Serbia’s security is inseparable from that of the European Union (EU). The country borders members and candidates for membership. It has been striving for membership for two decades; with more or less determination. The policies introduced by the Union in response to new security challenges are followed by Serbia – with the notable exception of sanctions on Russia, where Serbia’s disposition is also determined by how the issue of Kosovo plays out. Organised crime in our region is cooperating in order to reach the lucrative EU market.

Although it seems that the resolution of Kosovo “knot” has been delayed indefinitely – in large part because of the mistakes and misjudgments of leading EU member states – the role the EU has to play is still significant. Once dialogue is resumed, stage will be set for new High Representative for Foreign and Security Policy, Joseph Borel, and whoever he designates as his Special Envoy. Whether the solution is sought in the “quint”, the “troika” or the Security Council format, as long as there is at least the illusion of a “European perspective”, Brussels will have a say in the matter.

Serbia controls its external borders together with Frontex, the relevant agency of the European Union. Decisions in migration policy concerning border control, treatment of migrants and asylum are made after consultation with Brussels and other capitals. The security of its borders depends on an agreement that the EU, and above all Germany, concluded with Turkey; as well as Europe’s ability to find a more durable solution to the irregular migration issue.

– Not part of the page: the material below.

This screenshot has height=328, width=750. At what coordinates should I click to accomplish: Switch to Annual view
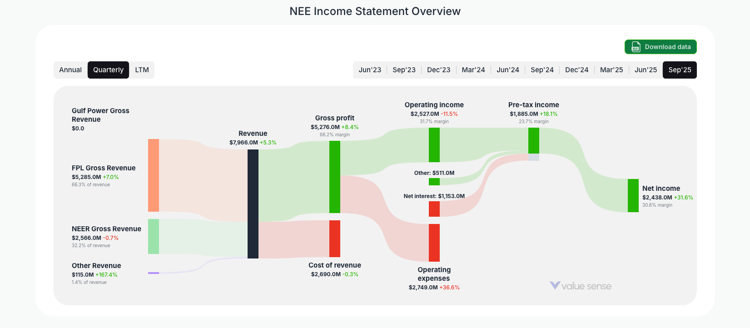71,70
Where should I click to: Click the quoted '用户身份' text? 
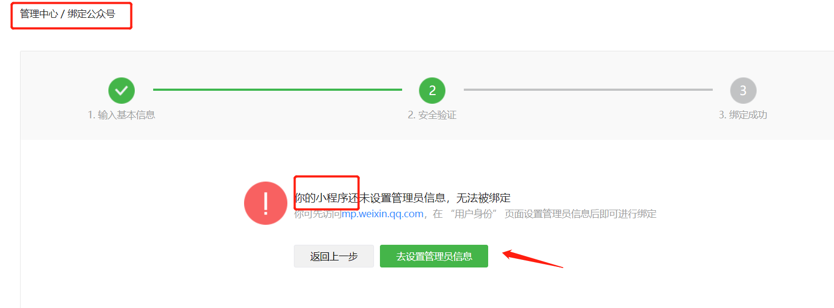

We can state the same for other “transnational” threats: down to the “latest”, “hybrid” – where the EU, together with NATO, develops a policy, a “center of excellence” (in Helsinki) and proposes an answer. In the field of security policies, the EU is one of the innovators for Serbia whose practices professionals in the sector must follow.

As a candidate country, Serbia has chosen to participate in European Union peacekeeping missions and has been doing so for seven years. Its participation gradually grew in quality and scope; from medical teams through liaison officers to special forces.

It is one of three “partner countries” that are partners of the European Defense Agency, hoping that this will once again open up opportunities for its dedicated industry; while its officers are seated at Union military headquarters. It has identified units that will contribute to the “Balkan Battle Group” (formerly HELBROC), which may once be used somewhere.

There is, however, one area of ​​action that the EU has overlooked over time. It is about security sector reform and democratic and civilian oversight. Recent practice in Serbia is very reminiscent of late Macedonia under Gruevski; there is a suspected misuse of security services in the context of political “struggle” and the production of affairs. The negotiation process does not know the chapter on reform (security sector) but is viewed – albeit insufficiently – through several key ones, including chapters 23 and 24.

All that being said, it is hard to imagine that in the domain of security policies, Serbia will start doing things “on its own”. As much as, given the recent events, it was far from membership, it remains bound by the decisions made in Brussels. The opportunity cost of a different commitment is still too high.